Le norme di settore prevedono un procedimento autorizzatorio per gli impianti in questione come soggetto ad una disciplina speciale ed autonoma, sicché i Comuni nell’esercizio dei poteri di pianificazione possono intervenire sul procedimento autorizzatorio solo nel senso di una sua maggiore semplificazione (C.d.S. sez. VI, 28 febbraio 2006, n. 889, sentenza; C.d.S. sez. VI, 27 ottobre 2006, n. 6439, sentenza).

Fondata è anche la censura con la quale si lamenta l’inammissibile aggravamento del procedimento autorizzatorio.

L’autorizzazione impugnata è illegittima, in parte qua, laddove pretende di poter subordinare la validità dell’autorizzazione subordinata al rispetto dei parametri di emissione riportati nei pareri A.R.P.A., lasciando presuppone una revoca dell’autorizzazione in caso di violazione dei suddetti valori.

- **Dati mostrati**:

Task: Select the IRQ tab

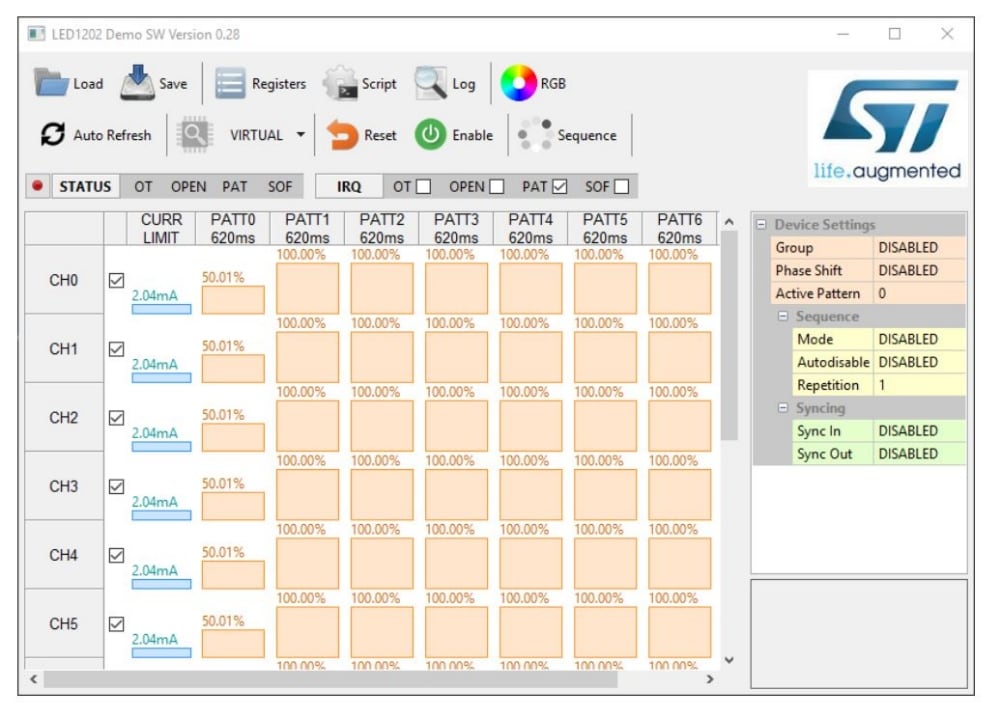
==
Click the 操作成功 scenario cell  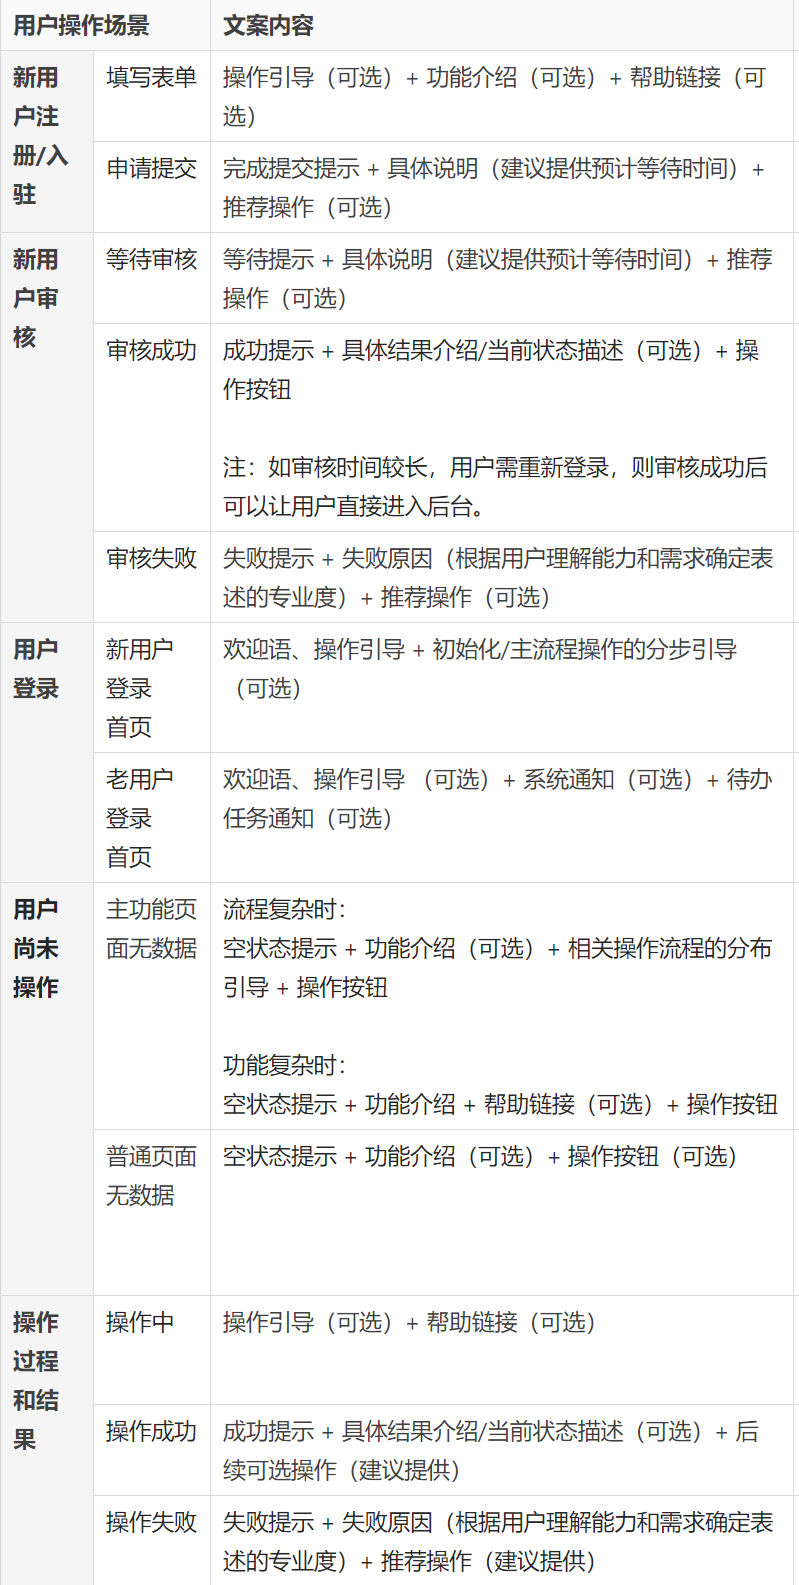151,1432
==
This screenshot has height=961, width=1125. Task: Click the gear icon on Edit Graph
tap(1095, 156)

- **Obiettivo dell'esercizio**:
Prosegui il brano sull'autorizzazione degli impianti a partire dalla sua ultima frase. Questi dati provengono da una fonte diversa dal brano.

- **Esercizio svolto**:
La lettera dell’art. 15 1. 36/01, prevede la revoca quale extrema ratio, sussidiaria rispetto ad altri provvedimenti "correttivi" da adottarsi in via preventiva: infatti, dopo aver disposto la prima sanzione pecuniaria, qualora persista la violazione dei parametri, è previsto che l’A.R.P.A. disponga una ulteriore sanzione consistente nella sospensione dell’atto autorizzatorio e solamente, in via ulteriormente subordinata, nel caso in cui la violazione sia reiterata potrà eventualmente essere disposta la revoca dell’atto.

L’illegittimità delle clausole si palesa proprio sotto il profilo del distaccamento delle previsioni dal parametro legale, nella misura in cui è fatta previsione di strumenti correttivi non previsti e non consentiti.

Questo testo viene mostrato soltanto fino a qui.